Thursday, January 16, 2014

Fulfilled


I began my internship at the IMC in Murray. Wow... is it crazy busy. I usually get there by 7:30 and I'm  done at maybe 4:00. I get to see help patients with a wide range of disabilities caused by strokes, TBI, illness and disease. My therapy consists of  swallowing, cognition and language. I would never trade the experience I am getting now for anything and I'm a little hesitant to say this and put it in writing but I think I have found my niche. I hesitate because I don't want to be bound to one part of this profession quite yet. That is the beauty of my profession, I can work with infants, toddlers, school age children, teenagers, adults and the elderly. I have loved it all minus school age children. They are the best but I don't love the school as much as the other places I have been.  

Anyway (I ramble a lot), this internship has made me think in so many many ways. On a day-to-day basis I see people in grief, people thankful they are alive, people looking at the positive, people dwelling on the negative, people whose family don't show up to help them, people whose family show up and are extremely supportive etc. 

I see lots of families and people from all walks of life with one common goal: RECOVERY. 

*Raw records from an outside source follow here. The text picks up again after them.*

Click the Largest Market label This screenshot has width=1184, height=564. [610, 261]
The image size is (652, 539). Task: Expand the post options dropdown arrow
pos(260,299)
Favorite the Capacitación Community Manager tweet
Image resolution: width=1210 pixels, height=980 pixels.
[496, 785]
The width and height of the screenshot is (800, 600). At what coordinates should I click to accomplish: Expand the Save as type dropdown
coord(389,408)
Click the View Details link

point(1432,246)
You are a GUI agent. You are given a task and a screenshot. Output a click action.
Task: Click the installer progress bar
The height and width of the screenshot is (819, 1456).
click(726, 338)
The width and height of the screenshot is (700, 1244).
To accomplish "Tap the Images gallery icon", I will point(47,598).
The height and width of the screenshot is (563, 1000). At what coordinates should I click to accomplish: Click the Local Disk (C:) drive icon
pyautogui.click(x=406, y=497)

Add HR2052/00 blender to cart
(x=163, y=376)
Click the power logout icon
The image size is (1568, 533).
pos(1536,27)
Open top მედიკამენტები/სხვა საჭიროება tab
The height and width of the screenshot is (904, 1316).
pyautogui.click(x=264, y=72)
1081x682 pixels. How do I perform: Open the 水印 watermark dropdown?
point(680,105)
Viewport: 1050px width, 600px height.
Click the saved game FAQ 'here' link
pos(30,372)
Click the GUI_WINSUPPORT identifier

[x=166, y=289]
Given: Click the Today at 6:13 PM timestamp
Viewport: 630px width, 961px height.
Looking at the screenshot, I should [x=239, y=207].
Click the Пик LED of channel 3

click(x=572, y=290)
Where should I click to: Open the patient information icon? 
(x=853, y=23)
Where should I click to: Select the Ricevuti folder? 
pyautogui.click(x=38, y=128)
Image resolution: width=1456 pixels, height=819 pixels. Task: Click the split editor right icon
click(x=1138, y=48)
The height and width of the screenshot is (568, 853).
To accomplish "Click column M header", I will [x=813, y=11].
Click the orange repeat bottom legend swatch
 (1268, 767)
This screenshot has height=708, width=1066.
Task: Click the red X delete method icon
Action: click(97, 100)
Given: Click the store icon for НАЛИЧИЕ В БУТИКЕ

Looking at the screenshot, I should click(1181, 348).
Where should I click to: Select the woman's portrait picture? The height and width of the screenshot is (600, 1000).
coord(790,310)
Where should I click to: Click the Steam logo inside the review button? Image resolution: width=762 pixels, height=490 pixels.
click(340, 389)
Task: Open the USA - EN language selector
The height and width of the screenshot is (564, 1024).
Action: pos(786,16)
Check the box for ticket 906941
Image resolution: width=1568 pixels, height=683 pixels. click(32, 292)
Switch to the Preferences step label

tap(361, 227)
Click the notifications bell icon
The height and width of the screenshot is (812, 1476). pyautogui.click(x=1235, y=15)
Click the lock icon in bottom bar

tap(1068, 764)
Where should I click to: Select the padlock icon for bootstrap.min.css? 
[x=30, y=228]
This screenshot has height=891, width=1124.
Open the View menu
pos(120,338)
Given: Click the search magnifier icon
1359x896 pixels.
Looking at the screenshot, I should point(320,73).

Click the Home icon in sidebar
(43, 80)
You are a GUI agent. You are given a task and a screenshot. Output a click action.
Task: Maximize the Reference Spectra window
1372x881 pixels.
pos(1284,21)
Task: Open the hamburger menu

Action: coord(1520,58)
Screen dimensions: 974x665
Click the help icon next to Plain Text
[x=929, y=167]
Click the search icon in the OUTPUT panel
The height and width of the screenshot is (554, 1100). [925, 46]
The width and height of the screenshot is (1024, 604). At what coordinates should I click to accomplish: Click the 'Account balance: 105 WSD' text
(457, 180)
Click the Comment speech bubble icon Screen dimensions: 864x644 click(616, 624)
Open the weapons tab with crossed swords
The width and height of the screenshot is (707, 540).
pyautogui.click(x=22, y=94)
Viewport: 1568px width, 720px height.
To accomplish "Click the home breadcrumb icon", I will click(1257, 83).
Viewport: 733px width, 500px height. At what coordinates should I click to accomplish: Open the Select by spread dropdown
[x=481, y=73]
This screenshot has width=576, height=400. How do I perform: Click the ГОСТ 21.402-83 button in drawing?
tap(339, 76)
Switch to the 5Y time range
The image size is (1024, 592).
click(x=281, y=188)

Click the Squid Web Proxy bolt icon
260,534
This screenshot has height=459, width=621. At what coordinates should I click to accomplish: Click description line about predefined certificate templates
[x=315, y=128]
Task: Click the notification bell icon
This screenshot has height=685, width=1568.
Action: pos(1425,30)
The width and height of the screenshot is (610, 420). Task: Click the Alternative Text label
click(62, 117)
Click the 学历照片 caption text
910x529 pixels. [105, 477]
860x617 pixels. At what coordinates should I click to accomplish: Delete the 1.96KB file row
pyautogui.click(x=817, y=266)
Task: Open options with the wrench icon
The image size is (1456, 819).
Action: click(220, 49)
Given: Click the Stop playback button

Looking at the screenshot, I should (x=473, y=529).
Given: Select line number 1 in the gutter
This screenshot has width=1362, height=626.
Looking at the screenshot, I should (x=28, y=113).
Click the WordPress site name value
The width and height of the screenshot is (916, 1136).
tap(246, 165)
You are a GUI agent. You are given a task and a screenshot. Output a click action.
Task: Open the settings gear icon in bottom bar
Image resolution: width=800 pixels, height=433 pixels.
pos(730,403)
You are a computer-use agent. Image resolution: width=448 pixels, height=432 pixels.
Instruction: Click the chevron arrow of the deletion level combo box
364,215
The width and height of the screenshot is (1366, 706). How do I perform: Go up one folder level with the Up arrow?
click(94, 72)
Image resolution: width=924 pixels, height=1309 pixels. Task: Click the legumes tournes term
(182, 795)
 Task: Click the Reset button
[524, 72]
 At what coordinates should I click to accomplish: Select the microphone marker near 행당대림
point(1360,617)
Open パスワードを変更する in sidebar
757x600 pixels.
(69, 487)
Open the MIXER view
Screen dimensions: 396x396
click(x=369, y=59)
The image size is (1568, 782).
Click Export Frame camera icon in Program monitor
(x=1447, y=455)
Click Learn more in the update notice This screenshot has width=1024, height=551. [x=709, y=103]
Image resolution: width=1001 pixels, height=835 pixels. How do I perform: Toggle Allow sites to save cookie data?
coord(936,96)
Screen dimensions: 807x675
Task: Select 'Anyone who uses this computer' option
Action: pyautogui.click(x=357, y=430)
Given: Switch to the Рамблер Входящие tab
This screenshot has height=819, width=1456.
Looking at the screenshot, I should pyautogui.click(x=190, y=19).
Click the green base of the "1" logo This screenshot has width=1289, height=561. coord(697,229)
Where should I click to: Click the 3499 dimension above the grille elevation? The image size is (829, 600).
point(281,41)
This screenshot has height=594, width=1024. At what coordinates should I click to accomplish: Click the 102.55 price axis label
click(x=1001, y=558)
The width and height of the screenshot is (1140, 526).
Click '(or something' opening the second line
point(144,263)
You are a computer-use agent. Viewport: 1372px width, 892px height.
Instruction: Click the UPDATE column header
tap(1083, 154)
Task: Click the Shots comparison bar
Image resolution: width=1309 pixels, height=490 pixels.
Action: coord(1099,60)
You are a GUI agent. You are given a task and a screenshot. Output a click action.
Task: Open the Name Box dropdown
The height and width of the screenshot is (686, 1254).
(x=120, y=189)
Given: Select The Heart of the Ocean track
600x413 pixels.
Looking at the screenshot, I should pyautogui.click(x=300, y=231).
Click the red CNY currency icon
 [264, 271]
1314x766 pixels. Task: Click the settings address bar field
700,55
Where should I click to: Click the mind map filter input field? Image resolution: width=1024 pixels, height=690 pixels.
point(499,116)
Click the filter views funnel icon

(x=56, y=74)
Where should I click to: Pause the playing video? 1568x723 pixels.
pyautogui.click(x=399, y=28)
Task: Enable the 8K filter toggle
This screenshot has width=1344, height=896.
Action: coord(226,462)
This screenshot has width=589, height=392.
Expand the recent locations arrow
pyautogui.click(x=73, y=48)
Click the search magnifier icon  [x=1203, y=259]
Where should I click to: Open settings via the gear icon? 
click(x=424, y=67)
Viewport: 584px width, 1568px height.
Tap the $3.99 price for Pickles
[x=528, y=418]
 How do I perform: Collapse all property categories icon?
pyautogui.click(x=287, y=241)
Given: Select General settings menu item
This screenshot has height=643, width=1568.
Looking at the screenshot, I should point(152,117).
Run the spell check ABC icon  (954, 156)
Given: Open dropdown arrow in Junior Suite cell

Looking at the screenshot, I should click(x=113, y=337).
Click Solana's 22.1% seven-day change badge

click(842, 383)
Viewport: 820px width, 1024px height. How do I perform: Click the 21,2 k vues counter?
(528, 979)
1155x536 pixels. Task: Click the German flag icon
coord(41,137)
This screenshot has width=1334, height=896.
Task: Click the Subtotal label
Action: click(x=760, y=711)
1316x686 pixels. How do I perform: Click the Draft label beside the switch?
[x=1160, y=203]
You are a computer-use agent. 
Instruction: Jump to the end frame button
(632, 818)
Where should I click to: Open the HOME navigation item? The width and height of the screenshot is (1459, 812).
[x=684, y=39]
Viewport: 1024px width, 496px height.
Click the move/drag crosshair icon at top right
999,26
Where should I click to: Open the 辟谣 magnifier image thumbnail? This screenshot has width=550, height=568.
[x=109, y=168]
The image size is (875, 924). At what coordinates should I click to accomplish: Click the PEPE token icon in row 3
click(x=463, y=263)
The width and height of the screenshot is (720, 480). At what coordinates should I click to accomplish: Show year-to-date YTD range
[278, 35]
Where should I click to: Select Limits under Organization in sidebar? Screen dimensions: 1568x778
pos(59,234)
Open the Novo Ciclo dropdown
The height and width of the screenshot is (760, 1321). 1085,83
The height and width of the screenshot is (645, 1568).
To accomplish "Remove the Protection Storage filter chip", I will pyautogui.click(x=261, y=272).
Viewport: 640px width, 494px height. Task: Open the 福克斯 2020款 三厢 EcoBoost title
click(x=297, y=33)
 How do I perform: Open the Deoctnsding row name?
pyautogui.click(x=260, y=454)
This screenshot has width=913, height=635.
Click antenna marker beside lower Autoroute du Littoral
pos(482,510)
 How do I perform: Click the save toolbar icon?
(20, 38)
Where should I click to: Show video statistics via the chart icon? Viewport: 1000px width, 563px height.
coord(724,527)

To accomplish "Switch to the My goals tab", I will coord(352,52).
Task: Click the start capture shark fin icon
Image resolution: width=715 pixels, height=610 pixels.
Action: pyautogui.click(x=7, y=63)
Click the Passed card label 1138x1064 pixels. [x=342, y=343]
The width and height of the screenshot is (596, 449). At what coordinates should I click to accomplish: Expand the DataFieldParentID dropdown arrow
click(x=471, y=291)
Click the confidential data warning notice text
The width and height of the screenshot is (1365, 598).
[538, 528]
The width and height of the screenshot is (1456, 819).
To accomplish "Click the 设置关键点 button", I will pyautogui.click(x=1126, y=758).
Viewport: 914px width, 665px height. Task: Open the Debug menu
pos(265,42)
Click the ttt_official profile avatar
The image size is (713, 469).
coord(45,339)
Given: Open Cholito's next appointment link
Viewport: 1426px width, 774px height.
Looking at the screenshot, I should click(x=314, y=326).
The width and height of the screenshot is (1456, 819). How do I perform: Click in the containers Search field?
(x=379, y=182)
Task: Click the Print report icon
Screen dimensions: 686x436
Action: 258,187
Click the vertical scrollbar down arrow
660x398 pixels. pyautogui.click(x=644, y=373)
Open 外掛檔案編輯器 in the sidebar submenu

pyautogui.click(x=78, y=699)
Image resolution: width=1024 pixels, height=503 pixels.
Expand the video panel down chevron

It is amazing the people I have met and the stories I have been able to hear. I receive life advice and counsel daily from my patients and I love it. So.... as I said this internship, in the 2 weeks I have been there, has made my mind go places it never has. I have had to stretch my knowledge of medical terms and therapy, as well as think about life as a whole and why I'm here and all of the sudden life has become so much more precious and the people in my life have become even more important. 

I know on my blog I share some deep thoughts rolling in my head and I want anyone who reads this to know that these thoughts are my own. They are not meant to offend nor will they ever be. This is not a disclaimer for the rest of the passage but something I needed to say to ensure that no one will ever be upset by something I write. What I write is deeply personal and real. I love when others share personal lessons they have learned or gratitude they have felt or testimony they have developed, I want to do the same.

Back to the hospital, (my mind is a jumbled mess today) I have been thinking about how I am going to remember these sweet people whom I have gotten to know so well in the past weeks. I have decided I want to write a lesson I have learned from each one of my patients. I will never include names or identifying information so this isn't violating any laws, but it is going to help me remember the life lessons I have learned, promptings I have received and advice I have been given.

I emailed JD the other day and told him how my internship was going and I told him I loved it so much because I felt so close to my Savior. 

I had an impression the first day that I never want to forget. In my head I had the distinct thought, "Brynne these are your brothers and sisters that you are helping to function in everyday life. Isn't it a blessing you get to hold such a role in their lives?" I have never understood until that moment why people say, "my career is so fulfilling". 

I never went on a mission for my church which is fine but I love sharing the message of the gospel. One thing I love most about sharing the gospel is conveying to others how much their Savior, Jesus Christ, loves them and how through Him we will be eternal families. I know I can't preach my religion in a hospital but I can live it. I feel so lucky to hold a place in these patients lives... for a short time I get to help them recover, help them feel valued despite their circumstances but mostly help them feel cared for and loved. I get to learn to be more like my Savior. He heals. He listens. He comforts. He watched over. He wants the best for all of us. I am not saying I am these patients Savior but I am saying that I feel so close to my Savior by helping these people. I have never cared so much for people I didn't know and it is because the thought of helping my heavenly brothers and sisters became so real to me that day I received that impression. This career is so fulfilling. I love it so much. I never thought I would be able to say that about any career/livelihood (except motherhood) but I truly can now.

So for the next eight weeks while I miss my husband while he is working in Logan and I am here. I am going to write about lessons I have learned from those I have gotten to work with. These people are amazing and have touched my life more than they ever will know.